本記事では、ID統合のメリットや具体的な進め方、システムの選び方から、他社はどう成功したのかという「成功事例」まで紹介。ID統合で顧客満足度を高め、ビジネスを成長させる「導入のコツ」を掴みましょう。
目次
1.ID統合とは?基本的な概念と重要性 2.ID統合がもたらすメリット 3.ID統合の具体的な方法 4.主要なID統合管理システム・ソリューション 5.ID統合を成功させるための注意点 6.企業におけるID統合の成功事例 7.ID統合が切り拓くビジネスの未来1.ID統合とは?基本的な概念と重要性
ID統合とは企業が保有する複数のシステムやサービスに分散しているユーザーの識別情報(ID)を一元的に管理し、連携させる仕組みを指します。顧客、従業員、パートナーなど、さまざまなユーザーが利用する多様なアプリケーションやクラウドサービスに対して、単一のIDでアクセスできるよう環境を整備することがその本質です。これにより、ユーザーはサービスごとに異なるIDとパスワードを覚える必要がなくなり、企業はID管理の煩雑さから解放されます。
2.ID統合がもたらすメリット
企業にもたらされる主要なメリット
顧客体験(CX)の向上
顧客は単一のIDで複数のサービスをスムーズに利用できるようになり、利便性が大幅に向上します。例えば、ECサイトで購入した商品の情報を、関連するスマートフォンアプリや実店舗の会員サービスと連携させることで、シームレスな顧客体験を提供できます。これにより、顧客のストレスを軽減し、エンゲージメントを高めることに繋がります。
顧客基盤の拡大と関係性の強化
顧客基盤とは、自社サービスや商品をリピートして購入してくれるユーザー層のことです。市場における競争が激化し、既存顧客との関係性がより重要になっている現在、ユーザーに応じたアプローチが求められています。ID統合を取り入れれば、企業はユーザーの行動や嗜好などのデータを総合的に活用できるようになります。ユーザーに合わせてサービスやプロモーションを提供をすることで、顧客基盤の拡大を目指せるのです。
運用効率化とコスト削減
ID統合を怠ってしまうと、コストとリスクが増加してしまうかもしれません。例えば、顧客情報が分散された状態だと、データ管理に手間が生じます。また、データが重複している可能性があり、効率的な管理を行うことは難しいでしょう。結果的にデータ管理に時間がかかってしまうと、コストが増大するだけでなく、顧客サービスの遅延やミスが生じやすくなります。
セキュリティ強化とコンプライアンス対応
セキュリティの向上を目指すことができることもID統合が注目されている理由の1つでしょう。顧客のデータが分散した状態だと、管理が複雑化したり、統合的な監視が難しくなったりと、個人情報の保護が難しくなるため、漏洩リスクが高まってしまいます。個人情報漏洩などの事故が起きると企業への信頼が損なわれてしまうため、セキュリティの観点からもID統合の重要性が叫ばれているのです。
データ活用の促進
統合された顧客データは、顧客の行動や嗜好を正確に把握するための貴重な情報源です。これにより、顧客一人ひとりにパーソナライズされたサービス提供や、より精度の高いマーケティング戦略の立案が可能となり、クロスセルやアップセルの機会を創出します。事業目標の達成に向けたデータドリブンな意思決定を強力に支援します。

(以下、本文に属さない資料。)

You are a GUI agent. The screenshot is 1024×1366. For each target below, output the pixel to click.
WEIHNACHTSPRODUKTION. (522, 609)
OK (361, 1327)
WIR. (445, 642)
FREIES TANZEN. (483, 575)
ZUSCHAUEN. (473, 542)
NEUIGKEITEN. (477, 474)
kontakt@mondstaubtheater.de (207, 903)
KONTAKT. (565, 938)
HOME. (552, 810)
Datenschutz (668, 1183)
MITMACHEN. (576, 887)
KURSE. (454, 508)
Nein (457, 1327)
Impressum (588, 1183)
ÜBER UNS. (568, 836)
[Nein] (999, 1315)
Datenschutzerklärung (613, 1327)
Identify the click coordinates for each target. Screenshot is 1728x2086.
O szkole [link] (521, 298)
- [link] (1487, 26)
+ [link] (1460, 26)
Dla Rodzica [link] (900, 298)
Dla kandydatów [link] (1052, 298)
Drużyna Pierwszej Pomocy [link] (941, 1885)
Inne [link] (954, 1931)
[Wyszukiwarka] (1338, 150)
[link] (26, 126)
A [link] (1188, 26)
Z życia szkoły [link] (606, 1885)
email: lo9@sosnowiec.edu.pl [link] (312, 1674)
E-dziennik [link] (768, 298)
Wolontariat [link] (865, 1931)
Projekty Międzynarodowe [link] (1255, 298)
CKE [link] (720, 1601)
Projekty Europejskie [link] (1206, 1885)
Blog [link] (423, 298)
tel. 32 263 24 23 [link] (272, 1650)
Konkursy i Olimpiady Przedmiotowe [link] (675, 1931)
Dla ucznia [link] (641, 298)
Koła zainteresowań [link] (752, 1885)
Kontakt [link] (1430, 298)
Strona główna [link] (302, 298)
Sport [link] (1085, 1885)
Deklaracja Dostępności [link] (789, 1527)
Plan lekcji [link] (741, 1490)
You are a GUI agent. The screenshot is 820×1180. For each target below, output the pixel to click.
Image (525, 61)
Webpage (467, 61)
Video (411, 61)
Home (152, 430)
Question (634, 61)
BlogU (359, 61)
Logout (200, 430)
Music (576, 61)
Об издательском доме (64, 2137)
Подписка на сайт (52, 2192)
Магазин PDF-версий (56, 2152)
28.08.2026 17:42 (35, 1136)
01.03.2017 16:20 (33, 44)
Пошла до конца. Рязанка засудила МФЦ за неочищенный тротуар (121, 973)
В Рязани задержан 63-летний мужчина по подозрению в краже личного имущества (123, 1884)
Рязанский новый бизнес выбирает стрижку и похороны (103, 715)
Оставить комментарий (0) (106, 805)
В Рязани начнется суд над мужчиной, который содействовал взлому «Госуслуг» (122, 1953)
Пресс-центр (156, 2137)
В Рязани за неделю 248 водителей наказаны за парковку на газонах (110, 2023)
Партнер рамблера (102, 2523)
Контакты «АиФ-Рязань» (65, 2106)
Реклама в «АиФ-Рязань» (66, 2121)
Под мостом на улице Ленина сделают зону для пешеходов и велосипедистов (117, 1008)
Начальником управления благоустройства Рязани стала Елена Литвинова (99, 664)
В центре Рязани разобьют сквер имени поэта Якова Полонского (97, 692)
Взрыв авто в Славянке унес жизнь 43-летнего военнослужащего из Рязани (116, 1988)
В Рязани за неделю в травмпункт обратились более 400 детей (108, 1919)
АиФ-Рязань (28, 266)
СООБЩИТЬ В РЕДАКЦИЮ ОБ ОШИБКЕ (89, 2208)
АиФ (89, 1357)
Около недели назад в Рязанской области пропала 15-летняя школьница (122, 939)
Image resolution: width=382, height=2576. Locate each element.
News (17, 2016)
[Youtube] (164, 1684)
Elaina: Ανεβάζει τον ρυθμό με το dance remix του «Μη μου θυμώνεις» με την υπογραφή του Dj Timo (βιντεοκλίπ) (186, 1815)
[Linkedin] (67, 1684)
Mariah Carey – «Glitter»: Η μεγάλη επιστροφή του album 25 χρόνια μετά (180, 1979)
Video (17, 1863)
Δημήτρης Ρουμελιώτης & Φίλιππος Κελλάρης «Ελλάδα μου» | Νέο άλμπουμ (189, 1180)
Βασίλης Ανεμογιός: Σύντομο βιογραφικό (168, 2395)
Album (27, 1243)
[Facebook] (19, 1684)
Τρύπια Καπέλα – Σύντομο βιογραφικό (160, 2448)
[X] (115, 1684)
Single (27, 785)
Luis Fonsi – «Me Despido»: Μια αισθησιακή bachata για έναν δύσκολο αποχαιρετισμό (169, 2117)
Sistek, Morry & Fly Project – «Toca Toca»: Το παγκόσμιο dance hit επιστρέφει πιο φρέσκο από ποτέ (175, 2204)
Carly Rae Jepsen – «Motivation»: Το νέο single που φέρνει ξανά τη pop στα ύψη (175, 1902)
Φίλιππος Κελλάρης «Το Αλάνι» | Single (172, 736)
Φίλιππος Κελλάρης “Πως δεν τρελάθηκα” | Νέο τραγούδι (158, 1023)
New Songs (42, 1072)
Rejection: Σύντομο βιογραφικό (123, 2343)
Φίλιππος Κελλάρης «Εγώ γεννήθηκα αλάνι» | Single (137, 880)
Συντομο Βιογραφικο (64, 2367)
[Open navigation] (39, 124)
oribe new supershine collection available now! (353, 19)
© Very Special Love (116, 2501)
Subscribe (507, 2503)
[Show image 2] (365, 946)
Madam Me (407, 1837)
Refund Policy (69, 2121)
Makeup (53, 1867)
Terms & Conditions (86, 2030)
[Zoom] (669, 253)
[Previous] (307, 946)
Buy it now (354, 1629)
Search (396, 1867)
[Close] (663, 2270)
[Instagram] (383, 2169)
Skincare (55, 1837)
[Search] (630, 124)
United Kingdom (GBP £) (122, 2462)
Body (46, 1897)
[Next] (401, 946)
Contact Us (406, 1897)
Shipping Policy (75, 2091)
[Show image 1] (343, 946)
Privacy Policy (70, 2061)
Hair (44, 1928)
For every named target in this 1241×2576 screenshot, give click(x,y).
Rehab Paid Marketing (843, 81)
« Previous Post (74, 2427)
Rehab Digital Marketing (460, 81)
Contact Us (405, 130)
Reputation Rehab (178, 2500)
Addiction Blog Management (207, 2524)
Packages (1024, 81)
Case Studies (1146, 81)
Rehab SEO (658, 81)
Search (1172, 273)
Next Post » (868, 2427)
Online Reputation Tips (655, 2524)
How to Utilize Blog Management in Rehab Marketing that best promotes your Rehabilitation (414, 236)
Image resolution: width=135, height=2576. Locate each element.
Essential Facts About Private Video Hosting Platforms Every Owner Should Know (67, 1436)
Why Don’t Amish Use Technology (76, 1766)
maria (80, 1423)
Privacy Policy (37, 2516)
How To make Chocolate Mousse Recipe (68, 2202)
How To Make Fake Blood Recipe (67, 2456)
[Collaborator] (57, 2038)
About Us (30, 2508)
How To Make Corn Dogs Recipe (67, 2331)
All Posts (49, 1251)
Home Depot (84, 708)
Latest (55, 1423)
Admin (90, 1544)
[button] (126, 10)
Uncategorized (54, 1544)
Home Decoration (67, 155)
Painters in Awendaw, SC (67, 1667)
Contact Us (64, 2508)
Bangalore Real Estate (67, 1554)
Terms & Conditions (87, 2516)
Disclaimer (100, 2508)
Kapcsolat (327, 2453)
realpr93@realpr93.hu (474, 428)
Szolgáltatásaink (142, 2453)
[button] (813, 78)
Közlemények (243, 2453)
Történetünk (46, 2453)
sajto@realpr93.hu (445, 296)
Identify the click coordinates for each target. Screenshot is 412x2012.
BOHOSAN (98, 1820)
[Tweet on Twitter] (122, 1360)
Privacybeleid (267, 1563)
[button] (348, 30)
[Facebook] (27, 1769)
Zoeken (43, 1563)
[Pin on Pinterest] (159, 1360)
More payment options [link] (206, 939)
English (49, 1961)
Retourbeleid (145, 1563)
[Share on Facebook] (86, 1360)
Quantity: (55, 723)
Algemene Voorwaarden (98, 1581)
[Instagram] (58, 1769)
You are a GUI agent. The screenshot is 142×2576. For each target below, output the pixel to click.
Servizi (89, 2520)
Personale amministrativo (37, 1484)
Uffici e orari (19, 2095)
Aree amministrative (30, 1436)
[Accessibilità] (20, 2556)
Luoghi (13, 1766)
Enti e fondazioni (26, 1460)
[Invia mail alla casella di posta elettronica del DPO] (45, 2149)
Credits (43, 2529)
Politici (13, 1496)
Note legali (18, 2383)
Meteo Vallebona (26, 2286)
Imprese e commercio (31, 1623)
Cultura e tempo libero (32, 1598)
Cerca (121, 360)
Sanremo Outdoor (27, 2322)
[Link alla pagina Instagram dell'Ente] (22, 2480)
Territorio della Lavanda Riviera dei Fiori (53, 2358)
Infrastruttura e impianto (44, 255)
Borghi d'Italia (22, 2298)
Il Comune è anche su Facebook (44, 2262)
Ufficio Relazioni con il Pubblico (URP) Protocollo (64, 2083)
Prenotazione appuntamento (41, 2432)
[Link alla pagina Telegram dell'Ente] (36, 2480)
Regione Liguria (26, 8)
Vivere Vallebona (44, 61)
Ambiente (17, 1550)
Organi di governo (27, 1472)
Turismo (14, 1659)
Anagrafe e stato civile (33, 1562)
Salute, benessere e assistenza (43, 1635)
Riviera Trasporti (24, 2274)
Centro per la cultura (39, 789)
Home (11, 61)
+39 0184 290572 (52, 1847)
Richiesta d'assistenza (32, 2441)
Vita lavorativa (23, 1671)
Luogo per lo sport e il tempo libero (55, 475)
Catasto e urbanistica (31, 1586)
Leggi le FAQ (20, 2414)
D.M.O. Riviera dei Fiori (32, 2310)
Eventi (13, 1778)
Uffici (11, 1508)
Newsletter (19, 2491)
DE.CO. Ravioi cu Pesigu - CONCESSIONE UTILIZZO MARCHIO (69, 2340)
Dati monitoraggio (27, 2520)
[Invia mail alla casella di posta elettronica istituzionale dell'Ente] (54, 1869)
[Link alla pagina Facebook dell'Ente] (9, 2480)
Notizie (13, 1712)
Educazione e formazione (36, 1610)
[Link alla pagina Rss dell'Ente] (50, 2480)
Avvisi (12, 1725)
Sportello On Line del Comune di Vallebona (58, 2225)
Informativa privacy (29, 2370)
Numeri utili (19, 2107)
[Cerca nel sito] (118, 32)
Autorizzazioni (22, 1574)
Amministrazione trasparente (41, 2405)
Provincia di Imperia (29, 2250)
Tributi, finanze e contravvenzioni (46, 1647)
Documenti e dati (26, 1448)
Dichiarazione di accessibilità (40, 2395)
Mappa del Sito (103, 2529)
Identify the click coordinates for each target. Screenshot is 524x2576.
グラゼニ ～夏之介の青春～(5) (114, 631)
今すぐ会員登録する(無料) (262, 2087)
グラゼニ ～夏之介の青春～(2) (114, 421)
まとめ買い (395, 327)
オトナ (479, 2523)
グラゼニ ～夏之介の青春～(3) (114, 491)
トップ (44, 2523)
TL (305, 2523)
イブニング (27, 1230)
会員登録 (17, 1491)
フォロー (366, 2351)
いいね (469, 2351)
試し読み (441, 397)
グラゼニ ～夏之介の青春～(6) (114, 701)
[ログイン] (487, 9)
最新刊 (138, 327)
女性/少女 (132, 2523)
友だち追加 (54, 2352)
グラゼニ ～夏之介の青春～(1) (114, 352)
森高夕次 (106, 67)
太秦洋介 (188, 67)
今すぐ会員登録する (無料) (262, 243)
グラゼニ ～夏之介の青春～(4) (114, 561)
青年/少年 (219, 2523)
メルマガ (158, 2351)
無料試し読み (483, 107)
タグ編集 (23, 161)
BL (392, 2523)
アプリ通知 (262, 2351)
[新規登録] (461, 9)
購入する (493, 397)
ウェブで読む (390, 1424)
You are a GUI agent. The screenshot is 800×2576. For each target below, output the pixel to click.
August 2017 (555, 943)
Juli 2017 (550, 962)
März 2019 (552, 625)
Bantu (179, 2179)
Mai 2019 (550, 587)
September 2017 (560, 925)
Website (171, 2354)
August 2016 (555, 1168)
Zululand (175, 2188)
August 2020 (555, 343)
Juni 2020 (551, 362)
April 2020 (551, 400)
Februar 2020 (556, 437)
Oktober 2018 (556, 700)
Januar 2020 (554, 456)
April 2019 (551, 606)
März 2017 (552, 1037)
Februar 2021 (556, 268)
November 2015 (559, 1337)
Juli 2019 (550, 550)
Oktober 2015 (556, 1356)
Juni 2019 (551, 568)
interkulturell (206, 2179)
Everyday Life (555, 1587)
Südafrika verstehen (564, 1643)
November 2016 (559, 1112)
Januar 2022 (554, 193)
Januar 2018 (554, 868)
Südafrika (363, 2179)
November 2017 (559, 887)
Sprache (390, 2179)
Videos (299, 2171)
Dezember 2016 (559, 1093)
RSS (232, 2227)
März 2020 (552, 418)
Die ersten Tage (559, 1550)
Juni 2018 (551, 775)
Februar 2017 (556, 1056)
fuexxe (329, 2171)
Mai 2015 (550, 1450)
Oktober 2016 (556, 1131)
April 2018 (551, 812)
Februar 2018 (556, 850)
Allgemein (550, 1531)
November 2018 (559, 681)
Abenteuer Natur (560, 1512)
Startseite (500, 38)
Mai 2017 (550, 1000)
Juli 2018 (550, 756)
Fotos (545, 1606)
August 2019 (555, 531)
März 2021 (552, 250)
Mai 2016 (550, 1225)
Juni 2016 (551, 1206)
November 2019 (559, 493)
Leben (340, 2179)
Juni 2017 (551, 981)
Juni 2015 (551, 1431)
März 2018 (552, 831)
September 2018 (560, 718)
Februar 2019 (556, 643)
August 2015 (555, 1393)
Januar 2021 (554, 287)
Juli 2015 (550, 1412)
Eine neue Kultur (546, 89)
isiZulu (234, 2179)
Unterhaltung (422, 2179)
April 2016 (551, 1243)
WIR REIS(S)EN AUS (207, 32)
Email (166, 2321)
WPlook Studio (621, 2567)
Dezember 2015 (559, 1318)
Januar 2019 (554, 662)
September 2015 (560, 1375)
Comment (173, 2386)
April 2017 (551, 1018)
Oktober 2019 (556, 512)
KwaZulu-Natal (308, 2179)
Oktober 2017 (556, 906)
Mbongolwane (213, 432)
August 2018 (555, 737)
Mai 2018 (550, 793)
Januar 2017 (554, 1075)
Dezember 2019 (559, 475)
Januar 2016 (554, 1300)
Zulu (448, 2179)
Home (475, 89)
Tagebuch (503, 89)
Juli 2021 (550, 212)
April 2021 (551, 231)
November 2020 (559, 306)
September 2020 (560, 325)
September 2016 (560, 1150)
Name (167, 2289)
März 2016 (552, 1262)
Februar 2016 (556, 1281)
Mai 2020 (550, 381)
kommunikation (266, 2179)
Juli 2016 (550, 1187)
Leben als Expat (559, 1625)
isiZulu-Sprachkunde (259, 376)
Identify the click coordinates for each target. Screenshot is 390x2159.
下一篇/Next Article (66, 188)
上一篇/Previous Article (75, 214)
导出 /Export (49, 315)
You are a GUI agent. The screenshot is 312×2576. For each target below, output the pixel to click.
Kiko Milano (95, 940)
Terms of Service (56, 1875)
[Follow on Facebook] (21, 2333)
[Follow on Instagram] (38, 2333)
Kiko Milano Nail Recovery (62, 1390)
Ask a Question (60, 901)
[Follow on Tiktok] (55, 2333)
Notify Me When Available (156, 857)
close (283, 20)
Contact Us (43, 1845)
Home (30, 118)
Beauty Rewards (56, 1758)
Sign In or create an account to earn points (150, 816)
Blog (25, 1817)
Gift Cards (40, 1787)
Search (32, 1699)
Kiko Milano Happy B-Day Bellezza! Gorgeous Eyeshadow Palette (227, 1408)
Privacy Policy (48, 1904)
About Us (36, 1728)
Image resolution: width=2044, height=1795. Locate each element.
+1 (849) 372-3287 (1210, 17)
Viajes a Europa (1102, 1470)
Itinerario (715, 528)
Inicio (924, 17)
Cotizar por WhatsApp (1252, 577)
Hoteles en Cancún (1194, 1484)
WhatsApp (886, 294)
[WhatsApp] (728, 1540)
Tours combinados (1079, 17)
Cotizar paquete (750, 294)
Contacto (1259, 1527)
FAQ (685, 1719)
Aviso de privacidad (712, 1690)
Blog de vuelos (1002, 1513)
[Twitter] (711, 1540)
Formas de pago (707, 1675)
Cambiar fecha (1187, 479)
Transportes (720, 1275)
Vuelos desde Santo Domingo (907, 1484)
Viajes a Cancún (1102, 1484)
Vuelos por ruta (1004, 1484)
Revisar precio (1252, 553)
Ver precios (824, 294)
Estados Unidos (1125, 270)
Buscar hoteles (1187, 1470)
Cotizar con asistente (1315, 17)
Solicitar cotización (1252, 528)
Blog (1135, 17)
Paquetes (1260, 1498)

これらは多岐にわたる課題を解決し、デジタル時代における企業の持続的な成長を支える上で、ID統合は不可欠な戦略的アプローチとして、その必要性がますます高まっています。
3.ID統合の具体的な方法
「ID統合」は、現代の企業が直面する多様な課題を解決し、ビジネスの成長を加速させるための不可欠なアプローチです。この重要な目標を達成するための「方法」は多岐にわたり、さまざまな「システム」が市場に提供されています。ここでは、「ID統合」を実現するための具体的な「方法論」、主要な「システム」について網羅的に解説します。
ID統合システムの主要なタイプ
「ID統合」を実現する「システム」は、主にその導入形態によって以下の3つのタイプに分類されます。それぞれの方法には特徴があり、企業の状況に応じた「ポイント」を押さえて選定することが重要です。
オンプレミス型「ID統合システム」
企業が自社のデータセンター内に「ID統合システム」を構築・運用する方法です。このタイプは、既存の社内「システム」との連携が容易であり、高度なカスタマイズ性や厳格なセキュリティポリシーを適用できるというメリットがあります。特に、機密性の高いデータを扱う企業や、特定の規制要件を満たす必要がある場合に選ばれることがあります。
しかし、初期導入コストが高く、運用・保守に専門的な知識やリソースが必要となる点がポイントとなります。また、システムの拡張性や柔軟性に欠ける場合があり、クラウドサービスの利用が増える現代においては、管理の複雑さが増す可能性もあります。
クラウド型「ID統合サービス」(IDaaS: Identity as a Service)
外部のサービスプロバイダーが提供するクラウド基盤上でID統合機能を利用する方法です。「IDaaS」は、インターネットを通じて認証・認可の機能を提供するソリューションであり、企業は自社でシステムを構築・運用する必要がありません。この最大のメリットは、初期投資を抑えられ、運用負荷が大幅に軽減される点にあります。
また、スケーラビリティが高く、急なユーザー増加にも柔軟に対応できます。多要素認証(MFA)やシングルサインオン(SSO)などの高度なセキュリティ機能が標準で提供されることが多く、常に最新のセキュリティ対策が施されています。多くのクラウドサービスとの連携が容易であるため、デジタルトランスフォーメーション(DX)を推進する企業にとって魅力的なソリューションです。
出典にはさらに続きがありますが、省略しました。